GREEN BAY, Wis. — Tom Clements hasn’t lost his deadpan delivery. When asked what brought him back to Green Bay, the once-retired quarterbacks coach gave a one-word answer. “Delta,” he said, referring to one of the airlines that services Austin Straubel International Airport.

In fact, the real answer was two words: Aaron Rodgers.

When the Packers lost quarterbacks coach Luke Getsy, who became the Chicago Bears offensive coordinator this offseason, Rodgers began his efforts to talk his old coach out of retirement and eventually connected him with coach Matt LaFleur.

“It was after the season that Aaron contacted me,” said Clements, whose first stint with the Packers was 2006-16. “He had talked to Matt, [who] wanted to gauge my interest in coming back.

“I said, ‘Yeah, I’d talk about it’ and then talked with Matt a couple times. We got together, talked, talked a little bit more with Aaron and it just worked out.”

All the while, Rodgers had not made public his decision on whether he would return to the Packers for the 2022 season. That didn’t come until nearly three weeks later.

“That was my first question to him, ‘What are you thinking?'” Clements said Tuesday. “And we just talked about it and I felt good, fairly confident that he was coming back. The team and he have had some great years and still [have] a good chance to contend for the Super Bowl.”

Clements said he knows why Rodgers came back.

“I know that’s what he wants: He wants another Super Bowl,” Clements said. “And that was one of the things that intrigued me also.”

Clements last coached in the NFL for the Arizona Cardinals in 2020, then spent last season in semi-retirement. He had no plans to return.

“I didn’t have the itch to come back,” the 68-year-old said. “It was because of coming back to Green Bay, with Aaron, [and a] chance to win a Super Bowl. Those were the primary considerations.”

Clements’ charge now will be to help Rodgers adjust to life without his favorite receiver, Davante Adams, who was traded to the Las Vegas Raiders. With or without Adams, Clements likes the way Rodgers has played since LaFleur took over three years ago.

“Looking at it from afar, I thought he was playing a style more like when he was younger because he’s playing more under center, play-action passes,” Clements said. “In the later years that we were here, it was more of a not-too-much-under-center [offense], exclusively shotgun, more of a spread offense. And in the early years, we relied on the running game and the play-action pass and got in the shotgun more on third-down situations like that, and that’s more the style that I saw. When you can run the ball, it opens up a lot of things, and there’s been a lot of explosive passes over the years off the play-action pass game, and hopefully we can continue to do that.”

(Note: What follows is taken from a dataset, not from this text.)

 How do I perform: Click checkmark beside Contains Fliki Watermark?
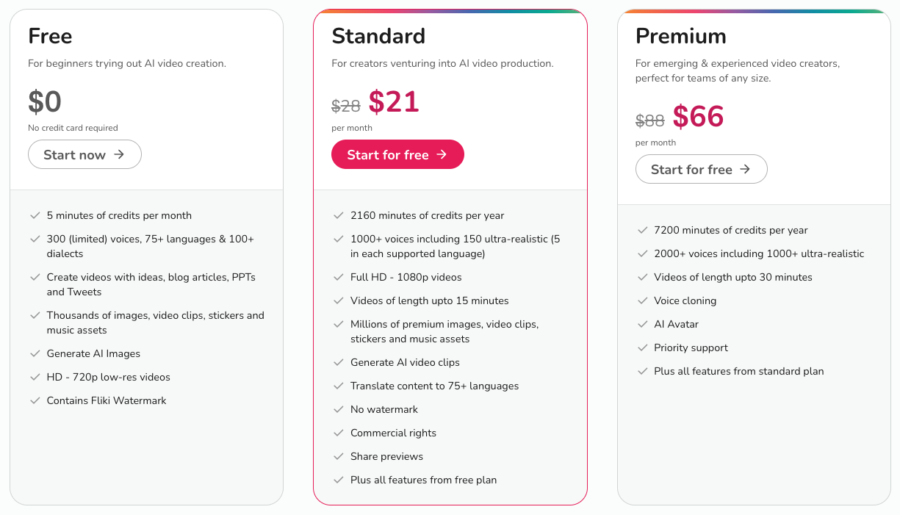point(35,400)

Clements was one of nine members of the coaching staff who were either hired this offseason or promoted to new positions who spoke with reporters Tuesday. The group also included special teams coordinator Rich Bisaccia, who came to Green Bay after spending last season as the interim head coach of the Raiders.

While Bisaccia deflected questions about whether he should have gotten the full-time job in Las Vegas, he had his reasons for taking over one of last season’s worst special teams units in the NFL.

“It’s the Green Bay Packers,” Bisaccia said. “For me, personally, the opportunity to be at one of the marquee National Football League teams that sets a standard and has an expectation to play to that standard every day, along with my excitement and my new energy after meeting and visiting with Coach LaFleur, what he’s done here in a very short period of time, it’s unprecedented. He’s all football, and to be back with [defensive coordinator] Joe Barry, who I’ve been with before at two different places, and again to be part of a franchise that expects to win and the standard is winning it all, and to be a part of something like that to me is energizing.”